## [Dataset records]
········

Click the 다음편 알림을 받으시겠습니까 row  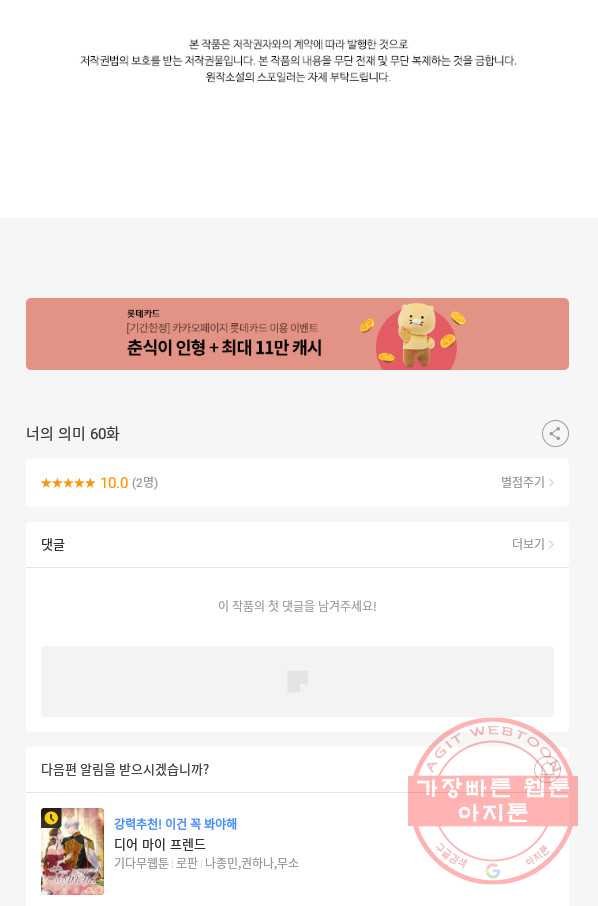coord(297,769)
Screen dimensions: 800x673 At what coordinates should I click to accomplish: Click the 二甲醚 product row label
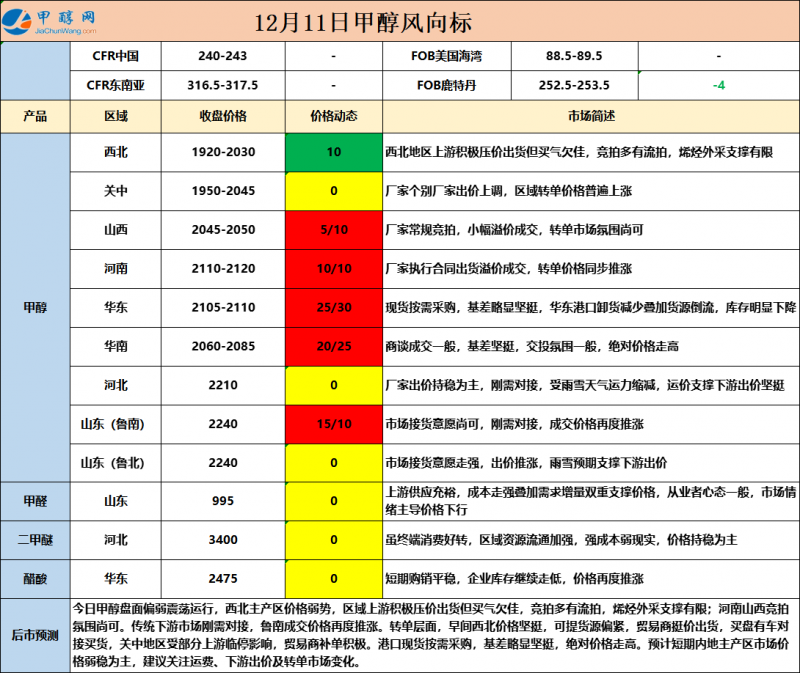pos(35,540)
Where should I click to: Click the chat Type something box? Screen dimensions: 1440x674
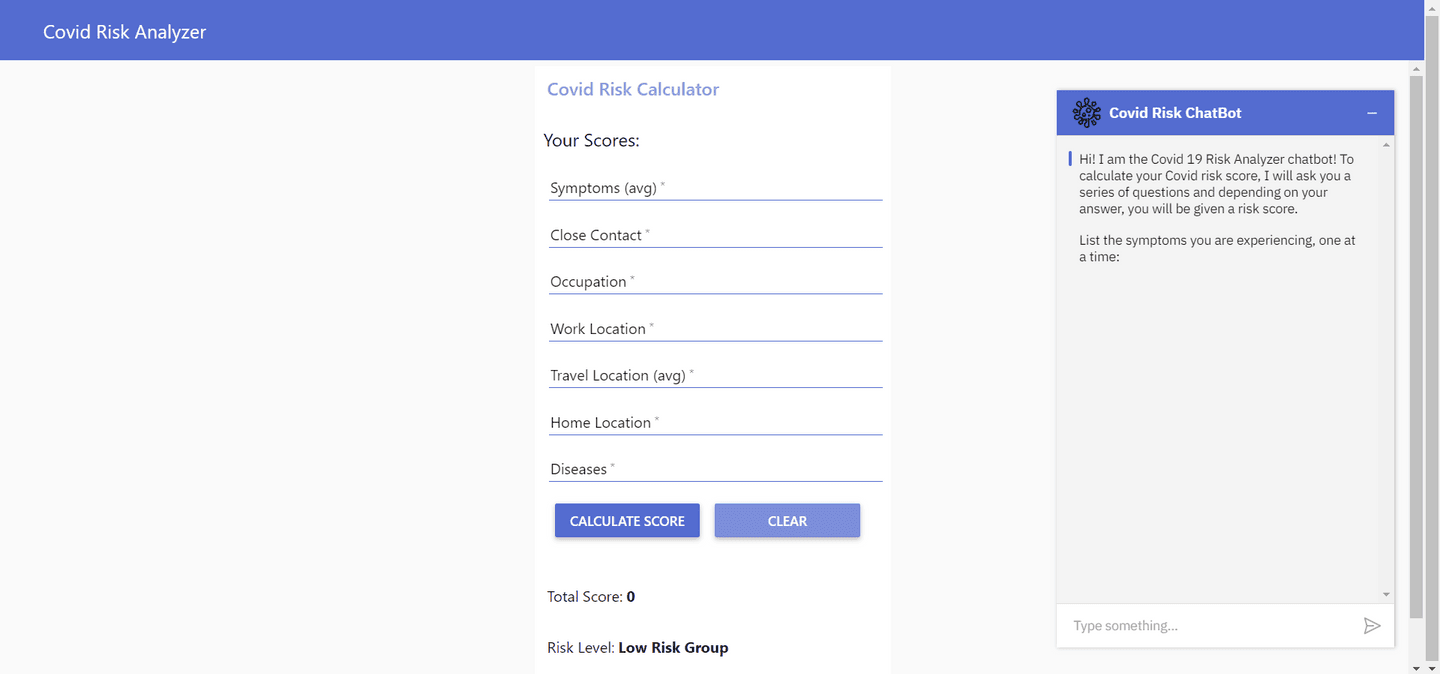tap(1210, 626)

········

Nothing but the lines from the line containing "Screen dimensions: 800x673" to the end of the records above should be repeated, exactly and with every picture omitted.

Screen dimensions: 800x673 At what coordinates should I click to accomplish: Click the 二甲醚 product row label
pos(35,540)
Where should I click to: Click the chat Type something box? Screen dimensions: 1440x674
tap(1210, 626)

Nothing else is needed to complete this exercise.